[Problem]
Look through the records that follow. Copy every line containing the word "will".

*** Dataset excerpts ***

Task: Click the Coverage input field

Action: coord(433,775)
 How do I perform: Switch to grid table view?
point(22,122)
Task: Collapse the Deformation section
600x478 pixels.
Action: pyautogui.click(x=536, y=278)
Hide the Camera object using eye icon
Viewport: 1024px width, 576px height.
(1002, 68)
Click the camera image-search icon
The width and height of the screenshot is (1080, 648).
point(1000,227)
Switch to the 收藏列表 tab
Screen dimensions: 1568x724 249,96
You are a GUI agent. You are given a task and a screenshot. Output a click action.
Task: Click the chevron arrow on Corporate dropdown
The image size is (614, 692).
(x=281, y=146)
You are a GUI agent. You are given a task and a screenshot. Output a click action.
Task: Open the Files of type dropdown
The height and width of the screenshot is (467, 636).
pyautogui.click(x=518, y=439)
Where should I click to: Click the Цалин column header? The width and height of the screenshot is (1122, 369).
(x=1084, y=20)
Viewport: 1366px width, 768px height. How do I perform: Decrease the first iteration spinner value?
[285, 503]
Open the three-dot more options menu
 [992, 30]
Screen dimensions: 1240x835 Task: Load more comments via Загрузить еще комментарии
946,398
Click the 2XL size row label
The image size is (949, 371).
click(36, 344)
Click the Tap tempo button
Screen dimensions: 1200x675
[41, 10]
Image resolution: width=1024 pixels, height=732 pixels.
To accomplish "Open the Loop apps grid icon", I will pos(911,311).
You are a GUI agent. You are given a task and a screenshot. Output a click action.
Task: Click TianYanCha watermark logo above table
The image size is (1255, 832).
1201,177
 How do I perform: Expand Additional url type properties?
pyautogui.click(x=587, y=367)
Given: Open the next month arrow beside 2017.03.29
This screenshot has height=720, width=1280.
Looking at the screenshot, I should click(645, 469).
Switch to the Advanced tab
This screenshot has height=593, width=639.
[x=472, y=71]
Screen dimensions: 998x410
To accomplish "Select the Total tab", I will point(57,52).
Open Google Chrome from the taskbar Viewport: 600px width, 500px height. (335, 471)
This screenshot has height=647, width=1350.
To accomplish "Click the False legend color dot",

*** End of Dataset excerpts ***

[Answer to this exercise]
To accomplish "Open the Loop apps grid icon", I will pos(911,311).
To accomplish "Select the Total tab", I will point(57,52).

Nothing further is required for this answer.